The bus 2805 also connects to the input and output devices 2840 and 2845. The input devices enable the user to communicate information and select commands to the computer system. The input devices 2840 include alphanumeric keyboards and pointing devices (also called “cursor control devices”). The output devices 2845 display images generated by the computer system. The output devices include printers and display devices, such as cathode ray tubes (CRT) or liquid crystal displays (LCD). Some embodiments include devices such as a touchscreen that function as both input and output devices.

Finally, as shown in FIG. 28, bus 2805 also couples computer system 2800 to a network 2865 through a network adapter (not shown). In this manner, the computer can be a part of a network of computers (such as a local area network (“LAN”), a wide area network (“WAN”), or an Intranet, or a network of networks, such as the Internet. Any or all components of computer system 2800 may be used in conjunction with the invention.

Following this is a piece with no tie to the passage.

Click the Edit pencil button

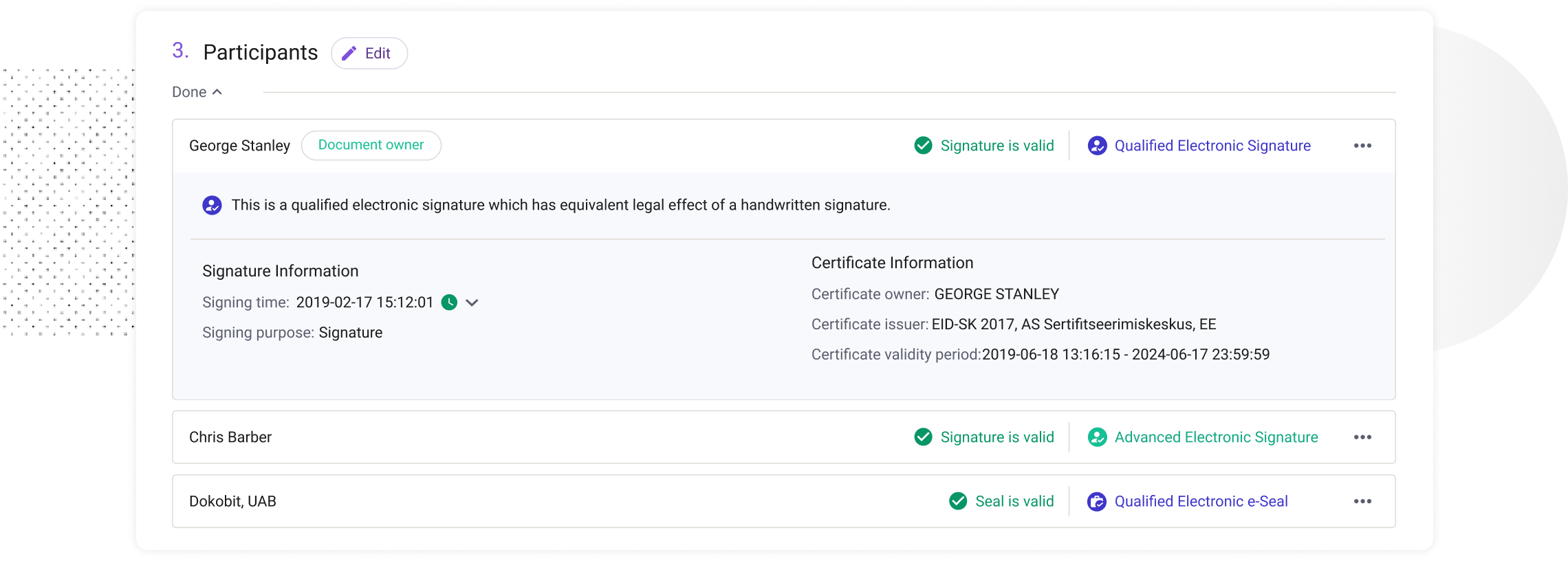pos(369,54)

Some embodiments include electronic components, such as microprocessors, storage and memory that store computer program instructions in a machine-readable or computer-readable medium (alternatively referred to as computer-readable storage media, machine-readable media, or machine-readable storage media). Some examples of such computer-readable media include RAM, ROM, read-only compact discs (CD-ROM), recordable compact discs (CD-R), rewritable compact discs (CD-RW), read-only digital versatile discs (e.g., DVD-ROM, dual-layer DVD-ROM), a variety of recordable/rewritable DVDs (e.g., DVD-RAM, DVD-RW, DVD+RW, etc.), flash memory (e.g., SD cards, mini-SD cards, micro-SD cards, etc.), magnetic and/or solid state hard drives, read-only and recordable Blu-Ray® discs, ultra-density optical discs, and any other optical or magnetic media. The computer-readable media may store a computer program that is executable by at least one processing unit and includes sets of instructions for performing various operations. Examples of computer programs or computer code include machine code, such as is produced by a compiler, and files including higher-level code that are executed by a computer, an electronic component, or a microprocessor using an interpreter.

While the above discussion primarily refers to microprocessor or multi-core processors that execute software, some embodiments are performed by one or more integrated circuits, such as application specific integrated circuits (ASICs) or field programmable gate arrays (FPGAs). In some embodiments, such integrated circuits execute instructions that are stored on the circuit itself.

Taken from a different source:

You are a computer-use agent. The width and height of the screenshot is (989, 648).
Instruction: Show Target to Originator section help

As used in this specification, the terms “computer”, “server”, “processor”, and “memory” all refer to electronic or other technological devices. These terms exclude people or groups of people. For the purposes of the specification, the terms display or displaying means displaying on an electronic device. As used in this specification, the terms “computer readable medium,” “computer readable media,” and “machine readable medium” are entirely restricted to tangible, physical objects that store information in a form that is readable by a computer. These terms exclude any wireless signals, wired download signals, and any other ephemeral or transitory signals.

While the invention has been described with reference to numerous specific details, one of ordinary skill in the art will recognize that the invention can be embodied in other specific forms without departing from the spirit of the invention. Thus, one of ordinary skill in the art would understand that the invention is not to be limited by the foregoing illustrative details, but rather is to be defined by the appended claims.